Everybody at work has a stapler. It's one of those essential bits of kit they grabbed from the stationery cupboard, probably in their first week, along with a pencil sharpener, a rubber and a pair of scissors. Or it might be a replacement stapler, sourced after some unseen worker wandered by and 'borrowed' the original, never to bring it back. Even in a supposedly paper-free office we all have a stapler, because sometimes there is paper, and sometimes a paper clip or clear plastic wallet just won't do. It may not get used very often, indeed increasingly less so as work goes digital, but the stapler is still a staple of office life.
I'm the one at work who does the tidying up. Everyone else bungs stuff in cupboards and piles paper in corners, but I'm the one who goes back and files things away. I have shelves where I can still pinpoint projects from eight years ago, and a pretty good understanding of where everybody else's projects from eight years ago are too. I'm the one who rejigs the contents of cupboards into coherent themes, and packs boxes off to archive before the accumulation of paper gets too much. And when the threat of an office move is in the air, I'm the one who systematically fills the crates so that everything has its correct place in the new location. You're not surprised, I'll bet.
I've been tidying up the cupboards recently in anticipation of yet another office move. The team may be moving to a different corner of the building, sometime yet to be confirmed, probably at a moment's notice. It's bound to be somewhere smaller with less storage space, because it always is, so I'm taking the opportunity to rationalise what we've got and downsize a little. This means delving into the darker corners of cupboards that don't normally get a good seeing to, and poking into long forgotten boxes full of hastily-stashed belongings. And that's where I found the staplers.
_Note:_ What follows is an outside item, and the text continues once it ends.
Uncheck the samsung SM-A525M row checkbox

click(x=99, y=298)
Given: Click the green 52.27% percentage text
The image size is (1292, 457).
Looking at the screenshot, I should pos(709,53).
Our team used to be bigger, several dozen, and collectively we owned a lot of staplers. Then came the redeployments, and the redundancies, and the occasional mysterious overnight disappearance, and now there's only a handful of us left. A few former colleagues discarded their assorted stationery before moving on, some may even have taken it home, but the majority left theirs behind on desks and in the backs of drawers. There are more important things to think about when life moves you on, and generic stationery detritus rarely gets a second thought.
And that's one of the things I've been sorting through this week - a mini-mountain of part-sharpened pencils, assorted paper clips and leftover post-its. Some of it's clearly worthless, like the redundant biros and fluorescent highlighters whose ink has long run dry. But there are other items I'm loathed to throw away, for example a pile of perfectly good rulers, and three squished rolls of sticky tape, and some never-scribbled-in notepads. What to do with them? Our team's no longer big enough to have need of so much raw material. None of the teams sitting nearby are interested, because they all have drawers full of their own bits and pieces. And although there's a communal stationery cupboard down the corridor, that's officially for new stuff only, so recycled second-hand goods shouldn't be sneaked inside.
Which makes me the custodian of the Stapler Graveyard. I've found two dozen all told, here and there, and reassembled them on a single shelf in a single cupboard. Most are black, a couple are silver, and only one is long enough to puncture the centre of an A4 piece of paper. They're of all shapes and sizes, dependent on which stationery own-brand was supplying the company at the time of acquisition. And they come with a selection of assorted staples, in small cardboard boxes, deliberately sized to fit certain mechanisms but not others. Alongside I've put the staple removers, those small snappy metal contraptions you can never find when you need them. And I've shoved the four hole punches down the far end, because nobody uses ring binders any more, so hole punches are almost an extinct species.
Unconsciously I've laid out the team's discarded staplers like a mausoleum, packed close together in rows and files. Each chunky black headstone represents a former colleague - some even have sellotaped names to act as an unintentional epitaph. Every individual owner has passed on, many to a better place, some to employment purgatory, but others regrettably to somewhere more hellish. I used to work with these people every day, now most are nothing but a distant memory, dearly departed. But each lingers on, in some small way, in the collective apparition of their discarded stationery.
I've deliberately left a narrow empty space up the side of the shelf where one day I'll add my own office stapler to the collection. And here it'll remain, alongside those from all my colleagues, until someone new comes along and clears our unwitting memorial clean away. At times of uncertainty, and diminishing national importance, we're none of us safe from change. The Stapler Graveyard will eventually claim us all.